Variance Assumption: Broken – Now What?

What do we do if we have actually broken the variance assumption?
If the normality assumption holds, we can use Satterthwaite’s approximation for degrees of freedom.
- Everything about the two-sample t-test is the same, other than the calculation of the degrees of freedom.

\text{df}=\frac{ \left( \frac{s^2_1}{n_1} + \frac{s_2^2}{n_2} \right)^2 }{ \frac{(s_1^2/n_1)^2}{n_1-1} + \frac{(s_2^2/n_2)^2}{n_2-1} }

Remember the original df of \min(n_1-1, n_2-1)…

Confidence Interval: Two Independent Means with Unequal Variances

We will still use the independent_mean_CI function from library(ssstats) to find the confidence interval…
Generic syntax:

dataset_name %>% independent_mean_CI(grouping = grouping_variable,
                                     continuous = continuous_variable, 
                                     confidence = confidence_level,
                                     variance = "unequal")

Note the variance argument at the end.

Hypothesis Testing: Two Independent Means with Unequal Variances

We will use the independent_mean_HT function from library(ssstats) to perform the necessary calculations for the hypothesis test.
Generic syntax:

dataset_name %>% independent_mean_HT(grouping = grouping_variable,
                                     continuous = continuous_variable, 
                                     mu = hypothesized_value, 
                                     alternative = "alternative_direction", 
                                     alpha = specified_alpha,
                                     variance = "unequal")

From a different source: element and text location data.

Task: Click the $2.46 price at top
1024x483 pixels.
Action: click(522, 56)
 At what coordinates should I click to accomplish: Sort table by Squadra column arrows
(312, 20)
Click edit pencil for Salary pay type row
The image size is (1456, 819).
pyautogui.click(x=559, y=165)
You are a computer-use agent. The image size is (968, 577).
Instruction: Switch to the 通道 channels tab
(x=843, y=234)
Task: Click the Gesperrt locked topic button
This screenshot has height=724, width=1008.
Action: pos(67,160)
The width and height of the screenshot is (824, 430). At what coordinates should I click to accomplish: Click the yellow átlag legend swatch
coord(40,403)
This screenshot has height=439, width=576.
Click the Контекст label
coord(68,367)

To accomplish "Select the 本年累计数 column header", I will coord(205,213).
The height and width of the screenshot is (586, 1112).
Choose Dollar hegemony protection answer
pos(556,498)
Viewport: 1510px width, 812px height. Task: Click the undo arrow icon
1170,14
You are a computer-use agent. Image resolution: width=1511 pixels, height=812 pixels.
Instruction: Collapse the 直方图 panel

Note the variance argument at the end.

Comparisons: Two Independent Means

Let’s look at the 90% CI for our example under both ways of calculating degrees of freedom:
Assuming equal variance:

wing_flap %>% independent_mean_CI(continuous = apples,
                                  grouping = target,
                                  confidence = 0.90,
                                  var = "equal")

Assuming unequal variance:

wing_flap %>% independent_mean_CI(continuous = apples,
                                  grouping = target,
                                  confidence = 0.90,
                                  var = "unequal")

Comparisons: Two Independent Means

Let’s look at the 90% CI for our example under both ways of calculating degrees of freedom:
Assuming equal variance:

The point estimate for the difference in means is x̄₁ − x̄₂ = 10.0556
The 90% confidence interval for μ₁ − μ₂ is (8.4642, 11.647)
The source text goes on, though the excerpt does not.